The study focused on a biologically-connected network of inflammatory molecules known as the interleukin-18, or IL-18, network, which includes proteins and signaling molecules used to fight various infections.

Past studies have linked individual molecules in the IL-18 network to cerebral small vessel disease and stroke risk. However, the concentration of these individual molecules can fluctuate in response to other ailments such as the flu or autoimmune disorders, making them unreliable predictors of stroke risk at an individual level, Hinman said.

In 2020, University of California researchers including Hinman found that six molecules in the IL-18 network were associated with the presence of vascular brain injuries during MRI scans.

Building off these findings, Hinman sought to determine in this latest publication whether IL-18 network could be used to assess a person’s susceptibility to stroke risk or cognitive decline.

To test this, the researchers used health data from a generations-long study known as the Framingham Heart Study. This study has tracked the medical history of thousands of residents in the city of Framingham, Massachusetts, throughout their lives since launching in 1948. Blood samples taken from participants had been tested for five of the six molecules later identified as being in the IL-18 network.

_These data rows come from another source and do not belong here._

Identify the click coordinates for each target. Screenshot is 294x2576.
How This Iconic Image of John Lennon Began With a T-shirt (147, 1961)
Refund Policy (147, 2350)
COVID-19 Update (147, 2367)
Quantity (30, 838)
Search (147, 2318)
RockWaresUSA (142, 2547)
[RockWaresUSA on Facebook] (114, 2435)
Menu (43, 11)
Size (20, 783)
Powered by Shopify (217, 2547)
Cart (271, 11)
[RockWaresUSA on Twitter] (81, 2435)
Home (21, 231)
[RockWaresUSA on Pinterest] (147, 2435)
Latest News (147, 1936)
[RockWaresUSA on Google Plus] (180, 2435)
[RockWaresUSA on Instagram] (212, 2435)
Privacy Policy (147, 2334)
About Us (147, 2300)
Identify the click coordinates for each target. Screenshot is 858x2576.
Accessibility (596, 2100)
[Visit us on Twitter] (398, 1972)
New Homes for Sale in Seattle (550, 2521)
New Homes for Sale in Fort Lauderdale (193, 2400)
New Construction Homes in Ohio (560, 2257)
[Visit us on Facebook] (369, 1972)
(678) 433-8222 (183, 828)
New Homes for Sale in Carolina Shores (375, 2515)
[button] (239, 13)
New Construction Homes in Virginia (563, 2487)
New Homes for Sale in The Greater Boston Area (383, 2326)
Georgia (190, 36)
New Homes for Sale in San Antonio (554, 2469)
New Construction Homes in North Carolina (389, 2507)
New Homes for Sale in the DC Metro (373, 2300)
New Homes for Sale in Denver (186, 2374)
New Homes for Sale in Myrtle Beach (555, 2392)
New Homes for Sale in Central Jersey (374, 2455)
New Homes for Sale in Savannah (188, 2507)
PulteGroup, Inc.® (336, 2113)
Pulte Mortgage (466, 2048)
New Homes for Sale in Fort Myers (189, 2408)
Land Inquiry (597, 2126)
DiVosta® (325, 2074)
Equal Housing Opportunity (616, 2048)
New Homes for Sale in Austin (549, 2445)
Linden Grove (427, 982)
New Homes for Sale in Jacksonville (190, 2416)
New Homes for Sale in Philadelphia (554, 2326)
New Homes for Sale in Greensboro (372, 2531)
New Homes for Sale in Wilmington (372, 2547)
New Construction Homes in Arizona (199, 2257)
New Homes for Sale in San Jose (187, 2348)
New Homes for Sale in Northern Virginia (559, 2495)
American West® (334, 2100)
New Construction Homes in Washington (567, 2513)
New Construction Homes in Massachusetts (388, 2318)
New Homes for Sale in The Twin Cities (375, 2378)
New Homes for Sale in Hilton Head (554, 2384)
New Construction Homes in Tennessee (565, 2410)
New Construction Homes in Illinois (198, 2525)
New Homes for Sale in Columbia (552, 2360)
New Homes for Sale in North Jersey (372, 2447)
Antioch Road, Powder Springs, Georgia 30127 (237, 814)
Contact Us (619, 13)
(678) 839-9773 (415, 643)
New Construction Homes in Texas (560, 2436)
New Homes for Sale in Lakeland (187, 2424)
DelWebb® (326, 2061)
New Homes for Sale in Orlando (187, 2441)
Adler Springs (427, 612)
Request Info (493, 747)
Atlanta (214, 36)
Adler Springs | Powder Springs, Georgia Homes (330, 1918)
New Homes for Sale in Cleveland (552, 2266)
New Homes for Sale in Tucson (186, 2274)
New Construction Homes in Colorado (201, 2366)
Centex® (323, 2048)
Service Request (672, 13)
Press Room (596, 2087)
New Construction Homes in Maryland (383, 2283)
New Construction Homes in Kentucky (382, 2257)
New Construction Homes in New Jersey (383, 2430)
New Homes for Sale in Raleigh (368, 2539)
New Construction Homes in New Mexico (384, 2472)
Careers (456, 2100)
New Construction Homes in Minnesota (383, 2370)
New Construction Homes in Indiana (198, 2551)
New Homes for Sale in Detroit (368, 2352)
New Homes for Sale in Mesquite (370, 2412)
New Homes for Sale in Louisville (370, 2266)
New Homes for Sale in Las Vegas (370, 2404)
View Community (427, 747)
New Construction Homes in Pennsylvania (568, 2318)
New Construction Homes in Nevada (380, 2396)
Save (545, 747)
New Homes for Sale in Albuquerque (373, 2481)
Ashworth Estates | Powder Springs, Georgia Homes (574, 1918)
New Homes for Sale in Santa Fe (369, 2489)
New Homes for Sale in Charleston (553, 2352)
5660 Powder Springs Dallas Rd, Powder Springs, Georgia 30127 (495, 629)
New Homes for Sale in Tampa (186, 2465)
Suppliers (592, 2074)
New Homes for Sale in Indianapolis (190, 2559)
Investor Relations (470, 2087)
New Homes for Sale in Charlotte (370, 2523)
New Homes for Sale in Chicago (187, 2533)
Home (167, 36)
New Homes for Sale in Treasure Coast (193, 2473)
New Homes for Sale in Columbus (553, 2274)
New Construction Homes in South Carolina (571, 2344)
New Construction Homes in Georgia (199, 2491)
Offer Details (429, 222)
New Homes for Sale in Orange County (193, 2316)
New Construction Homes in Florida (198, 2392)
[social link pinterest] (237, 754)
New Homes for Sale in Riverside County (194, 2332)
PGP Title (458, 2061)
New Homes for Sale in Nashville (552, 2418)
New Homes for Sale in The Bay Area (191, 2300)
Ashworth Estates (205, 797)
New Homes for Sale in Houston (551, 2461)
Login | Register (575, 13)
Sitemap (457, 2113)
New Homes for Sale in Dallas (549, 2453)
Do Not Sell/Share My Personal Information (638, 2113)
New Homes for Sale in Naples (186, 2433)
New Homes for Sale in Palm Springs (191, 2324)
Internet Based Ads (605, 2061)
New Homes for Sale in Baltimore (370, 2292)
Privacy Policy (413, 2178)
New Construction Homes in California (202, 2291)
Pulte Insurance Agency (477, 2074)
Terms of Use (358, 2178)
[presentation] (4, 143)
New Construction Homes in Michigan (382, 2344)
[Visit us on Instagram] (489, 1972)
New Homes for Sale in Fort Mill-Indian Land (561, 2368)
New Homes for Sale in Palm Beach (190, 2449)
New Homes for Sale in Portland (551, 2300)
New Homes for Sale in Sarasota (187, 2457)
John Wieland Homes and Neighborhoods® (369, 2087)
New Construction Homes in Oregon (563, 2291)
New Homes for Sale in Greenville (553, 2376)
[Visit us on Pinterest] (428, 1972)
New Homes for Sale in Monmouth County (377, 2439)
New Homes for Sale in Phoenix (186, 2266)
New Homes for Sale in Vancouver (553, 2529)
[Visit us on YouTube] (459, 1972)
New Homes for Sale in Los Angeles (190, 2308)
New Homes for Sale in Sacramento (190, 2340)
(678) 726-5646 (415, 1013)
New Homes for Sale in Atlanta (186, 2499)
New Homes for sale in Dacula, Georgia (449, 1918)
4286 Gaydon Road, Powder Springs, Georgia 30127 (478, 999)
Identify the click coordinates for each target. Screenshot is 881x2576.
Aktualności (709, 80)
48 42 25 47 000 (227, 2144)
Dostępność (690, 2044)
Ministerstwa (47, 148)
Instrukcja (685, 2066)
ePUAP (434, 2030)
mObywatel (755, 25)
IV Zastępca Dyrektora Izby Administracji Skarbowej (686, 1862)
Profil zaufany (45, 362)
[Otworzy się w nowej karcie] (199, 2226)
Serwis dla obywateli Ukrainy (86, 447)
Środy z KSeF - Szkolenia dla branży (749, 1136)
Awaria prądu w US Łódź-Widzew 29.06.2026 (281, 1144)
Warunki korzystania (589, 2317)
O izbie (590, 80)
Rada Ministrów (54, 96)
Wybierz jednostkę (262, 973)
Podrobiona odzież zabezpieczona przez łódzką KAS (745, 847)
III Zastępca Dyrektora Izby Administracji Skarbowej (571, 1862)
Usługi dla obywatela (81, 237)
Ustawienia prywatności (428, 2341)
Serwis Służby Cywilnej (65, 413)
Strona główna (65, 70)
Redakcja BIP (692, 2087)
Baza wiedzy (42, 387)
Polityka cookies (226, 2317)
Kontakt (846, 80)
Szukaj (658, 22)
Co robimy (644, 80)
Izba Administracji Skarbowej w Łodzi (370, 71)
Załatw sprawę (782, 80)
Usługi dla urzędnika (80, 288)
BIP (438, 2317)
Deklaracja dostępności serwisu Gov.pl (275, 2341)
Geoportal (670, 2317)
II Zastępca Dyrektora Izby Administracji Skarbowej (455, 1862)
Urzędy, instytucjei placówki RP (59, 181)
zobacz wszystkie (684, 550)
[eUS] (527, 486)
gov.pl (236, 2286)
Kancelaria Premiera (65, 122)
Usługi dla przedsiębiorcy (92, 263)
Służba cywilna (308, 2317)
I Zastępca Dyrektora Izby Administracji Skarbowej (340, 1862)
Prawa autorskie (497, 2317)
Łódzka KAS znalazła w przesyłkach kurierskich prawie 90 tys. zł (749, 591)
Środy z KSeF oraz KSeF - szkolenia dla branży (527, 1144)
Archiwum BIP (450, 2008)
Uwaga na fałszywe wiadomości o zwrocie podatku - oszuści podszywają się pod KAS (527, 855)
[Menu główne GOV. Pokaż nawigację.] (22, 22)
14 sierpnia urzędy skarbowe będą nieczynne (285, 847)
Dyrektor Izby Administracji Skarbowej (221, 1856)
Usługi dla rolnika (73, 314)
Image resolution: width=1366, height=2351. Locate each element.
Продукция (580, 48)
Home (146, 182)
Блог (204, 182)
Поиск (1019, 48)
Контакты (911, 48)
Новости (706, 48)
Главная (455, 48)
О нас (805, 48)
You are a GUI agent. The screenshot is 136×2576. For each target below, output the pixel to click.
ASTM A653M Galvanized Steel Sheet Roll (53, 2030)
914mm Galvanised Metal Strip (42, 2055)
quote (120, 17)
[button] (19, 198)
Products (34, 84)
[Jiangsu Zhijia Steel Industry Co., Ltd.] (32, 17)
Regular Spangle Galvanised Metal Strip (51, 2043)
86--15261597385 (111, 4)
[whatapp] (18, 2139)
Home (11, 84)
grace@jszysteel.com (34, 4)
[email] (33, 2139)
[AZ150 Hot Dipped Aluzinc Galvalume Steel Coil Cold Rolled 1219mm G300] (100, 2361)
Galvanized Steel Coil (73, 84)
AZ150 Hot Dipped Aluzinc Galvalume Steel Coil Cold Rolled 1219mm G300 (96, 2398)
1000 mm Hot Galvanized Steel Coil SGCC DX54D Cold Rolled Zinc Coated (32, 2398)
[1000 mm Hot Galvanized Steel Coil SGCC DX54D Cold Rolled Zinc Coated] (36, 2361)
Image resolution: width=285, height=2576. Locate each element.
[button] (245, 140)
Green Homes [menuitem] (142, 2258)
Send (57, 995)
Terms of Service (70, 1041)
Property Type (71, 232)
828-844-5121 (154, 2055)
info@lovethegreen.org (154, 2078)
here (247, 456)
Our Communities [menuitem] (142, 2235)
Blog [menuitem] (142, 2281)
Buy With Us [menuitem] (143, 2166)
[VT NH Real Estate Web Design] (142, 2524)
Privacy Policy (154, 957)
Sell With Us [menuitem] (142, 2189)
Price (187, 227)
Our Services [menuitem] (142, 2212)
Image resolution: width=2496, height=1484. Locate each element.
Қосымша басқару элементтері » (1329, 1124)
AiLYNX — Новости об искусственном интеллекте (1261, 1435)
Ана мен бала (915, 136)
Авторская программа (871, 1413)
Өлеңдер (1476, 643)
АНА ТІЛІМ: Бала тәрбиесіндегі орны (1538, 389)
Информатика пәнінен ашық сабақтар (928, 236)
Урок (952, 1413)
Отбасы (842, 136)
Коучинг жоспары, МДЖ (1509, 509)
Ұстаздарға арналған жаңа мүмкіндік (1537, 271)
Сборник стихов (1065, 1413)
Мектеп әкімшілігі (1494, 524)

By using the blood samples and medical histories of the Framingham participants, Hinman and his coauthor were able to create a mathematical model that generates a risk score based on the concentrations of the IL-18 network molecules. Of the more than 2,200 Framingham residents included in Hinman’s study, those whose risk scores were in the top 25% had an 84% chance of having a stroke during their lifetime. Overall, elevated risk scores were associated with a 51% increased risk of stroke and resulted in diagnostic prediction compared to existing risk assessment tools.

What remains unclear and requires further study is how or if a person’s risk score can be modified or reduced, Hinman said.

“The real challenge is in the primary care space. Are you at risk before you have an event?” Hinman said. “That’s what we’re all interested in doing is preventing a stroke before it even happens.”